A l’inverse, aux Etats-Unis, il n’y a pas de discipline dans la majorité des établissements. Le prof est à la merci des élèves, et surtout des parents. L’enfant est roi, c’est pire qu’en France. Et tu vas rire, mais c’est absolument vrai : les élèves et étudiants peuvent suivre les cours en pyjama ! Ils entrent et sortent de la classe ou de l’amphi comme ils veulent. Ils mangent et boivent en cours, s’embrassent, etc. Ca en fait de futurs adultes gâtés qui se croient être le centre du monde, mais sur le plan des acquis scolaires, ils ne sont globalement pas en retard par rapport aux Français.
En Chine, c’est le bordel dans les campagnes, et très strict dans les établissement de ville, comme à Shanghai. Ils ne font qu’étudier. C’est encore assez cool au collège, mais quand ils sont au lycée, ils étudient facilement jusqu’à minuit. Il y a cours le samedi toute la journée. Et le dimanche ? Ils étudient.
Maintenant que cela est dit, on pose la – même - question au Français, au Chinois de Shanghai et à l’Américain : « attendez-vous un long moment avant le début des cours ? », leur perception du « long moment » ne sera pas la même. Donc leur réponse ne peut être valide.

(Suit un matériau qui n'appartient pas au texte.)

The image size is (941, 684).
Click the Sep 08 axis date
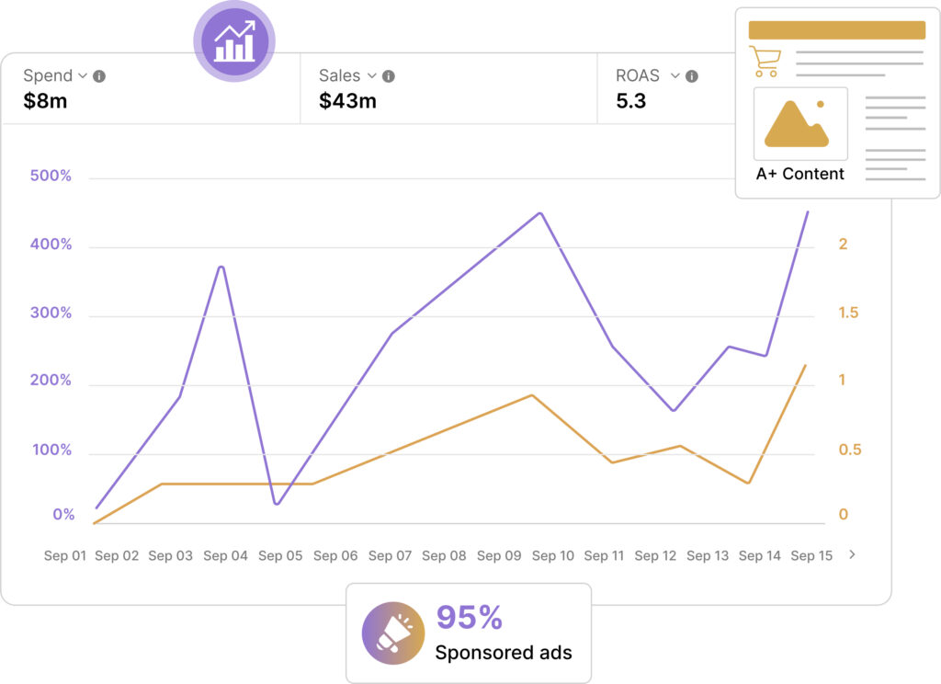point(444,556)
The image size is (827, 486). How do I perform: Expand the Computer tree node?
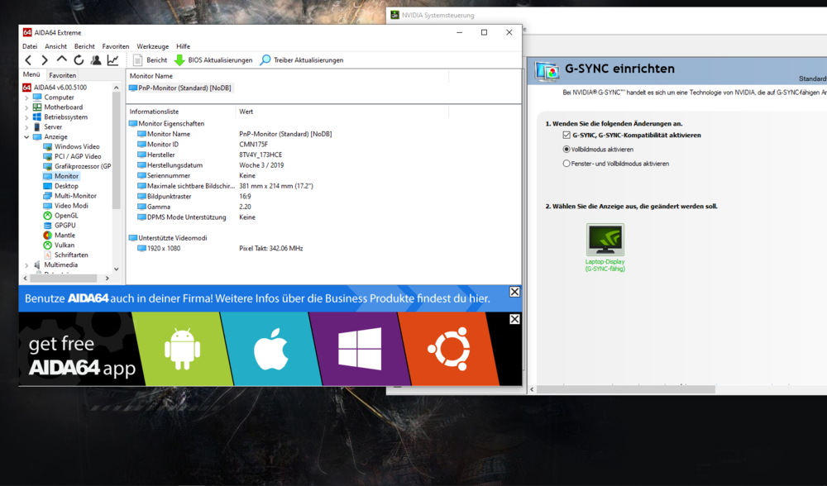click(x=26, y=98)
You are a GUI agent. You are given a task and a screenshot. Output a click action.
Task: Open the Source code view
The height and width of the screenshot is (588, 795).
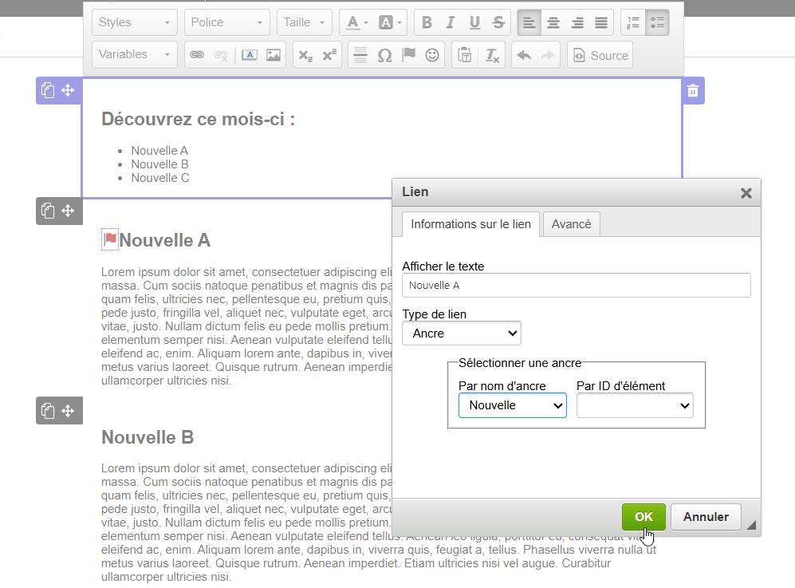[x=600, y=54]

Tu veux une étude sérieuse ? mckinsey.com. Ce cabinet d’audit international a sorti en novembre une nouvelle étude sur les systèmes éducatifs. Mckinsey se déplace dans les établissements, ils analyse plusieurs documents différents. Il y a encore mieux, c’est la revue internationale d’éducation comparée : comparative education review.